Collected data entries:

_ _ _ _

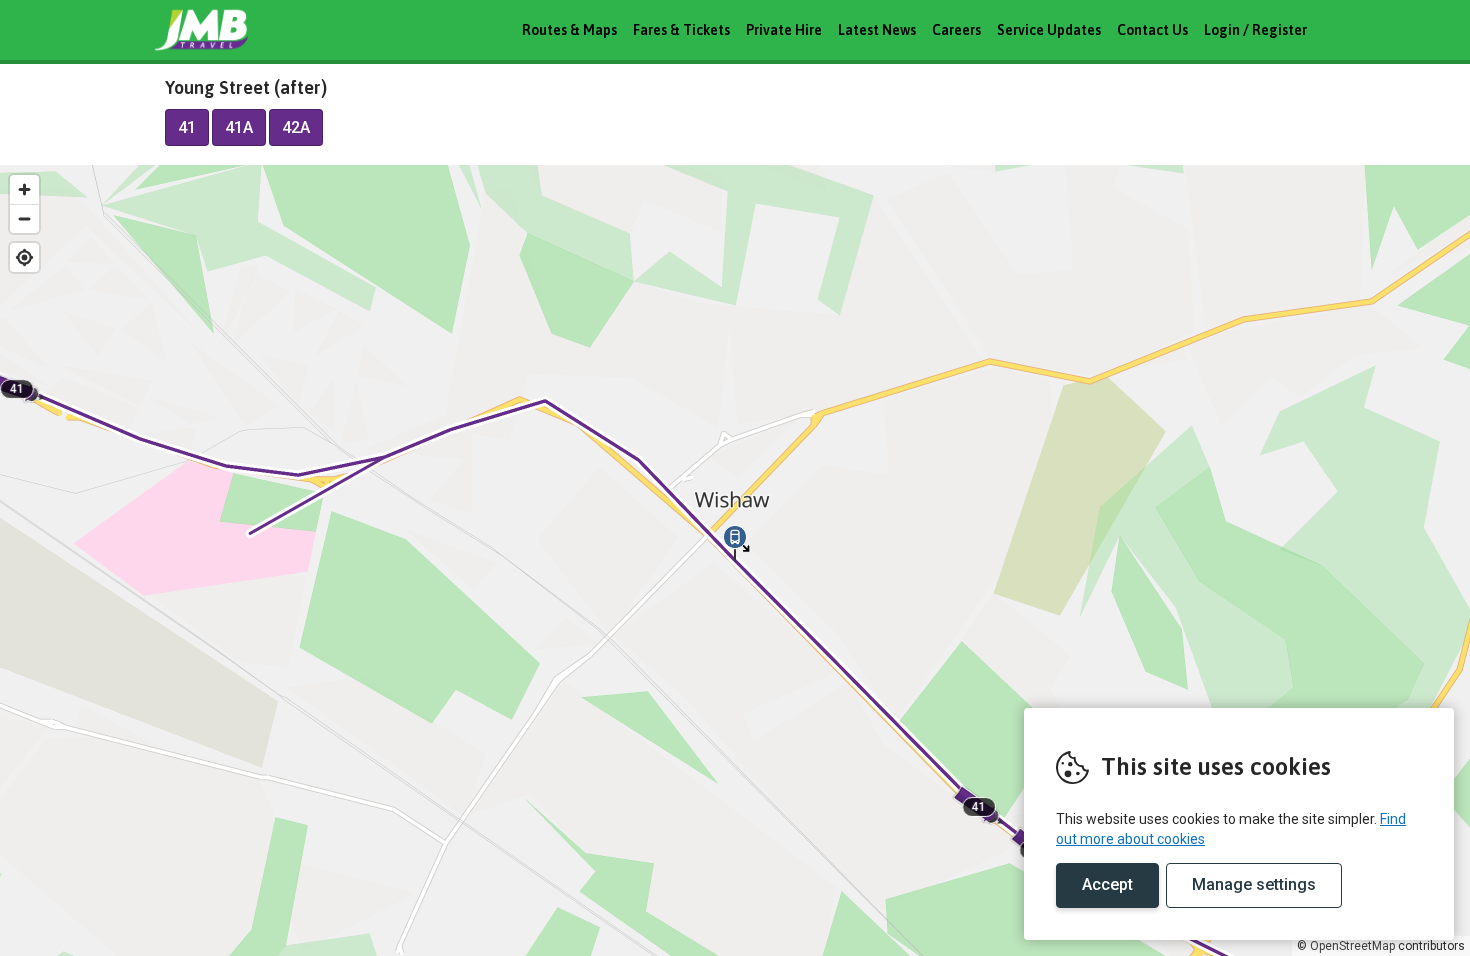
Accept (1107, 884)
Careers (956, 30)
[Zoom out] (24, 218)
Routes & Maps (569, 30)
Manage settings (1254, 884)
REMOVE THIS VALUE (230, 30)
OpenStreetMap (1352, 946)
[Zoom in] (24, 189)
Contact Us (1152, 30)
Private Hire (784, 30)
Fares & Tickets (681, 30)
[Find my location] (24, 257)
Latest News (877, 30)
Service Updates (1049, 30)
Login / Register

_ _ _ _

Task brief:
The reply must match the records exactly, apart from the pictures, which are left out.

Answer to the exercise:
Accept (1107, 884)
Careers (956, 30)
[Zoom out] (24, 218)
Routes & Maps (569, 30)
Manage settings (1254, 884)
REMOVE THIS VALUE (230, 30)
OpenStreetMap (1352, 946)
[Zoom in] (24, 189)
Contact Us (1152, 30)
Private Hire (784, 30)
Fares & Tickets (681, 30)
[Find my location] (24, 257)
Latest News (877, 30)
Service Updates (1049, 30)
Login / Register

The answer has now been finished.